Today CEOs must execute with speed and accuracy. There is very little margin for error.Teams with clear missions, a sense of urgency, the stillness of a master, and explosive targeted actions are the ones that will win in the 21st century. A strong partnership between the CFO and the CEO are critical to this success.
Targeted Fast Break Execution
Companies must target and execute strategic opportunities before the competition, while being sure not to waste limited capital. False starts, not acting soon enough, or chasing windmills can create serious damage to a corporation. During a recession, many companies will take market share by taking advantage of weak competitors. But these actions must be well-targeted and fast to achieve strategic advantage.
How Does The CFO Help or Hinder
Saying “no” is easy for a CFO, and saying “yes” after uncomfortable conversations with your CEO can cause sweat to come out of hidden places in your body.

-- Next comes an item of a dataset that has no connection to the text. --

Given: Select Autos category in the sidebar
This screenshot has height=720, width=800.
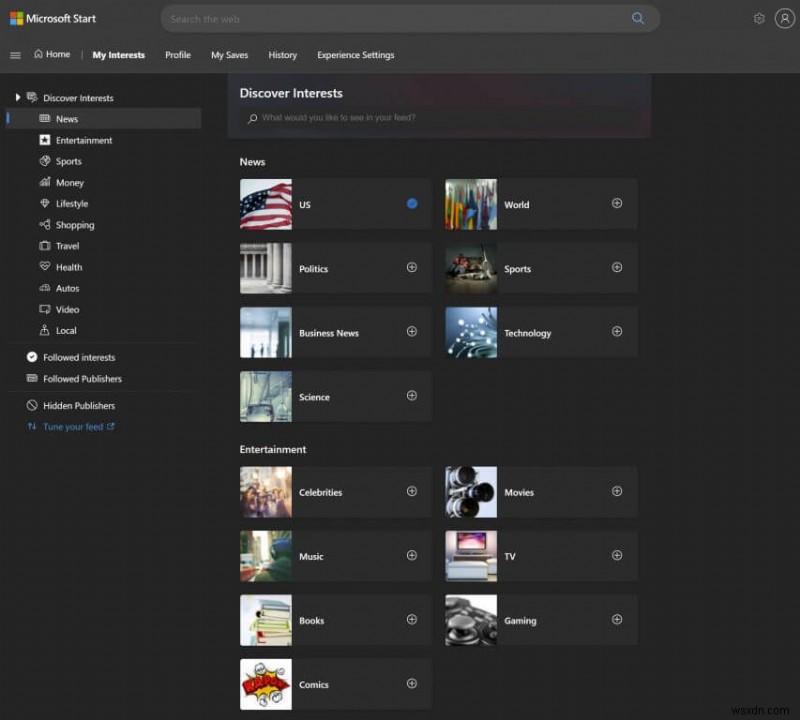Looking at the screenshot, I should click(x=67, y=288).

For example, acquiring competitors with a good strategic positioning and a weak capital structure and/or using capital to create new capabilities while competitors are cutting back is risky, yet could lead to a dominant position in the future. Over-leveraging to do these and similar things can destroy a company when deals do not work out as planned. What is the balance, and what are the priorities for the CFO in the volatile 21st Century?
A recent study by Deloitte & Touche USA found that, “While most CFOs are still striving to master their roles as steward, operator and strategist, one of the most significant challenges to becoming a catalyst is often getting other executives to agree that this is a role finance should be playing. It’s not something you can simply ask for, but rather something you grow into as other leaders recognize the value of finance’s contribution and increasingly turn to you for assistance and support with execution.”
• Steward: The steward protects and preserves the assets of the company by effectively managing risk and keeping the books accurate.
• Operator: The operator conducts basic financial operations efficiently and effectively.
• Strategist: The strategist influences the company’s overall direction.
• Catalyst: The catalyst instills a financial mindset to execution and risk-taking throughout the company.
When the CFO talks does the Executive team, and/or the board, lean closer in, or do they check their smart phones for email? Alfred H. Drewes, the CFO and senior vice president for Pepsi Bottling Group, says one of the things that “we talk a lot about here is creating financial literacy in the company.” Indeed, he continues, “that sounds like a lofty term, but what it really means is making sure that when the sales guy goes into a store, he has the tools to understand what the right price points are, what the right package mix is.”
How To Be Seen as A Strategic Catalyst
Having been a leadership consultant and business advisor to CEOs for the past 25 years,I have found the following to be key to becoming a Strategic Catalyst.
• Know the business operating dynamics as well as the COO
• Study the market opportunities of the business and find ways to finance entry
• Always present creative financial solutions with several options
• Continuously recruit motivated investment partners to bring to the table
• Have strong long term relationships with the financial community outside the company
• Do not set yourself up as the budget police, be part of the team
• Never say no, always present the opportunities, risks, and suggested mitigations
What Got You There Will Not Keep You There
Most CFOs reached the top of an organization by being excellent with numbers, a great Controller, and being counted on by the CEO. But what gets you to the position of CFO, will not keep you there. Instead of providing accurate numbers, now you are expected to:
• Work with and between the CEO and the Board of Directors
• Have excellent pattern recognition that points to potential problems and opportunities
• Help empower business strategies with financial partners from outside the company
• Use your reputation in the financial community to create interest in investing
• Help the CEO sell strategies to the Board, Management Team and the employees
The bottom-line is, you have to move from “Steward” to “Strategic Catalyst” by integrating yourself into the team both professionally and interpersonally. For example: during one of my engagements, a bottoms up budgeting process was about 20% short of the goal the CEO and the CFO thought would increase the stock price. The CFO presented three graphs that showed the relationship between the targets they suggested and reduced value of the teams stock options, and the increased value should they commit to 20% more. These charts were so compelling that the management team committed to the higher goals instantly, as did the BOD later, even though it meant a lot more work.
You will know you are succeeding when the team brings you into new business development meetings early, instead of waiting until they are done with their plans, and then trying to convince you and the CEO to invest the money.
The CEO does not have time to teach you, and you cannot expect the Board to be teaching these skills. I strongly recommend you join a peer group of CFOs with strong a facilitator so you can learn from your peers, and experts on how to be a Strategic Catalyst. It will be an excellent investment in time and money.
-Paul David Walker, Faculty Executive Next Practices.